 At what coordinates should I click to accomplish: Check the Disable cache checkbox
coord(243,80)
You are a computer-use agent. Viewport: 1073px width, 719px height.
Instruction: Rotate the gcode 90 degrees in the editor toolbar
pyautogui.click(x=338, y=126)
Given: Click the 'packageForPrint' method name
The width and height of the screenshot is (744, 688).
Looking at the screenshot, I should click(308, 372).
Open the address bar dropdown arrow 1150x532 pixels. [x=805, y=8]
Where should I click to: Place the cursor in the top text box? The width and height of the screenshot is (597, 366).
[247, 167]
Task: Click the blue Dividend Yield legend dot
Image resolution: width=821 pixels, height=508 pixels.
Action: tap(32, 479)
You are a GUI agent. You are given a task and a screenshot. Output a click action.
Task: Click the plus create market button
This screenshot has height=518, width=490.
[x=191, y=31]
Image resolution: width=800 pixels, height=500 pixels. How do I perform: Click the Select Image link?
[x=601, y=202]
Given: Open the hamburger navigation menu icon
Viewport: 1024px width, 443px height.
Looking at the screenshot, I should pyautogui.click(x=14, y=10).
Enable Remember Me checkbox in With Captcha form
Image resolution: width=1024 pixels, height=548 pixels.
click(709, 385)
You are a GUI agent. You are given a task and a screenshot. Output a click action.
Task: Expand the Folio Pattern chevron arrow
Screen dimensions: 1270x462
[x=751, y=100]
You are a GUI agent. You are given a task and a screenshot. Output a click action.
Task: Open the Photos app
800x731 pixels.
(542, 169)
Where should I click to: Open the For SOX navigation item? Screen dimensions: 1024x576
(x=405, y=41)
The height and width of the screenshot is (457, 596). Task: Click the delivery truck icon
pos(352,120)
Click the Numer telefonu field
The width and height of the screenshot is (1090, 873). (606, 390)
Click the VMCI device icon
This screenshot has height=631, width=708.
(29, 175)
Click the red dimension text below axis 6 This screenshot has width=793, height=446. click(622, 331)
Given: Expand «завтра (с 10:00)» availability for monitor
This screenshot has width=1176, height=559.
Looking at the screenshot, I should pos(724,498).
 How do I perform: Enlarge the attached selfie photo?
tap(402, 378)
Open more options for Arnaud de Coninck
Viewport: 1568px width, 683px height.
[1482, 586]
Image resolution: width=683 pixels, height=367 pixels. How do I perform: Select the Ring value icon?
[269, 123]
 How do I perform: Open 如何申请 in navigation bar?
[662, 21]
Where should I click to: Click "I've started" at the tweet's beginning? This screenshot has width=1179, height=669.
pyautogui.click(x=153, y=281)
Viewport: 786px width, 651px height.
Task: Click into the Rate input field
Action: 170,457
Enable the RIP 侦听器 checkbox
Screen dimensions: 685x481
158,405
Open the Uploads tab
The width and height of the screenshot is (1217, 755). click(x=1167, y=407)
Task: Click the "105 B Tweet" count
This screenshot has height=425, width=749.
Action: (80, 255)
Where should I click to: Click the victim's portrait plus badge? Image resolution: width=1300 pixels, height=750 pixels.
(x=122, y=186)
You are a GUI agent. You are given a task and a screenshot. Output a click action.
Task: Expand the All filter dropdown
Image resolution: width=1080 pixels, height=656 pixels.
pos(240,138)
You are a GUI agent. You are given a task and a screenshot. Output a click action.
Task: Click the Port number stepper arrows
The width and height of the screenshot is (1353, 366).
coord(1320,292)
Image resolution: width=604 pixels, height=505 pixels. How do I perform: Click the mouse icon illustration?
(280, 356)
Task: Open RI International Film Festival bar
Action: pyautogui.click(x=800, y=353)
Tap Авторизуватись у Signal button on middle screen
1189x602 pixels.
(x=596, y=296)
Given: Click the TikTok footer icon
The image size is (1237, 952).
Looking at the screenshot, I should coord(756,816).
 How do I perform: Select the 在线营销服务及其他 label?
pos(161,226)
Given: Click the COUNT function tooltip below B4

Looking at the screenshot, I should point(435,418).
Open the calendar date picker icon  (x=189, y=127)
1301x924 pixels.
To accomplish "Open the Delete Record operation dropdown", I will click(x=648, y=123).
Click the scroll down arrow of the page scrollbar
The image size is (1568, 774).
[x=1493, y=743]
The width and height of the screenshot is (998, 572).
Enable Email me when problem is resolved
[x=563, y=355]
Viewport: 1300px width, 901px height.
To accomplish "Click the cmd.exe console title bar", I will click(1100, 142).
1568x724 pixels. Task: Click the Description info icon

++++++++++

To do
Exactly and only the lines from the one containing "Image resolution: width=604" to the end of the entries above are to be written out.

Written reply
Image resolution: width=604 pixels, height=505 pixels. How do I perform: Click the mouse icon illustration?
(280, 356)
Task: Open RI International Film Festival bar
Action: pyautogui.click(x=800, y=353)
Tap Авторизуватись у Signal button on middle screen
1189x602 pixels.
(x=596, y=296)
Given: Click the TikTok footer icon
The image size is (1237, 952).
Looking at the screenshot, I should coord(756,816).
 How do I perform: Select the 在线营销服务及其他 label?
pos(161,226)
Given: Click the COUNT function tooltip below B4

Looking at the screenshot, I should point(435,418).
Open the calendar date picker icon  (x=189, y=127)
1301x924 pixels.
To accomplish "Open the Delete Record operation dropdown", I will click(x=648, y=123).
Click the scroll down arrow of the page scrollbar
The image size is (1568, 774).
[x=1493, y=743]
The width and height of the screenshot is (998, 572).
Enable Email me when problem is resolved
[x=563, y=355]
Viewport: 1300px width, 901px height.
To accomplish "Click the cmd.exe console title bar", I will click(1100, 142).
1568x724 pixels. Task: Click the Description info icon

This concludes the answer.